December 18, 2008
Judge Gertner applies the safety valve while imposing a within-guideline sentence
It is been a while since I have had a chance to talk up a new sentencing opinion from federal District Judge Nancy Gertner. Joyfully, she provides sentencing fans with an early holiday present today through a lengthy opinion in US v. Matos, No. 05cr30012-NG (D. Mass. Dec. 18, 2008) (available for download below). There are lots of parts of Matos worth quoting, but I thought readers would find intriguing the Judge Gertner's explanation for why she here decided to impose a within-guideline sentence (after finding safety-valve applicability to avoid a higher mandatory minimum sentence):
To be sure, in the Court’s judgment, the Guidelines sentences for non-violent drug offenders are much, much too high as a general matter to effect the purposes of punishment. Moreover, this Court does not stand alone in that analysis. But before the Court sentences a defendant to a particular period of time, it needs a rationale, beyond the general policy judgment of an individual judge.

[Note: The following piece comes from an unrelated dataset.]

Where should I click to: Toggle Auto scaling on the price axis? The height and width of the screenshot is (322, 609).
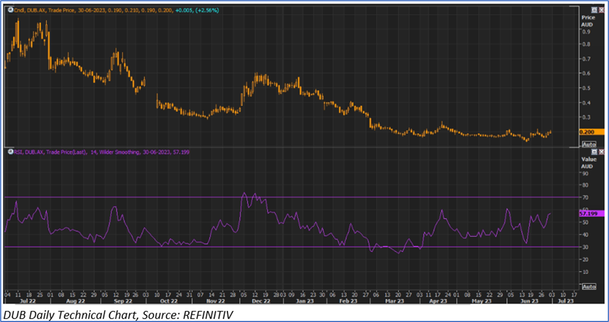[x=588, y=144]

For example, in the case at bar, there was no information about why a sentence of 24 months rather than 36 or 57 months would accomplish deterrence, appropriately incapacitate this individual, or prevent recidivism. There was no information about how other judges sentenced similarly situated individuals. There was no information about the likely conditions of Matos’ confinement, and little information about the impact of Matos’ incarceration on his family. While Matos is surely close to his family, the record provided no basis for adjusting his sentence on this ground. In short, there were no factors — individual to Matos or the crime he committed — that suggested 57 months imprisonment was an inappropriate sentence.
Rather, where the only reason why the Court would reject a Guidelines sentence is because of its disagreement with the Guidelines' policy choices, that is not sufficient in and of itself. Accordingly, on the record before the Court, it finds that the sentence fits the offense and offender.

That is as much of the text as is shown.